● Task goal: Reproduce each of the following items verbatim, keeping every line in its original order.

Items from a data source
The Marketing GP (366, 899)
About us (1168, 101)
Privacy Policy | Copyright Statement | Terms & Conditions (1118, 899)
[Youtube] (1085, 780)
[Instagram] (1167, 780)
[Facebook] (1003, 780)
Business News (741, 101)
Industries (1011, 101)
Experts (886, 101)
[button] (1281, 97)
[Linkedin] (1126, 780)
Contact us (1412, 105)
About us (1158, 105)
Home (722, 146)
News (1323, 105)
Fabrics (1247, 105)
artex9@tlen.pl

● Answer for this exercise:
The Marketing GP (366, 899)
About us (1168, 101)
Privacy Policy | Copyright Statement | Terms & Conditions (1118, 899)
[Youtube] (1085, 780)
[Instagram] (1167, 780)
[Facebook] (1003, 780)
Business News (741, 101)
Industries (1011, 101)
Experts (886, 101)
[button] (1281, 97)
[Linkedin] (1126, 780)
Contact us (1412, 105)
About us (1158, 105)
Home (722, 146)
News (1323, 105)
Fabrics (1247, 105)
artex9@tlen.pl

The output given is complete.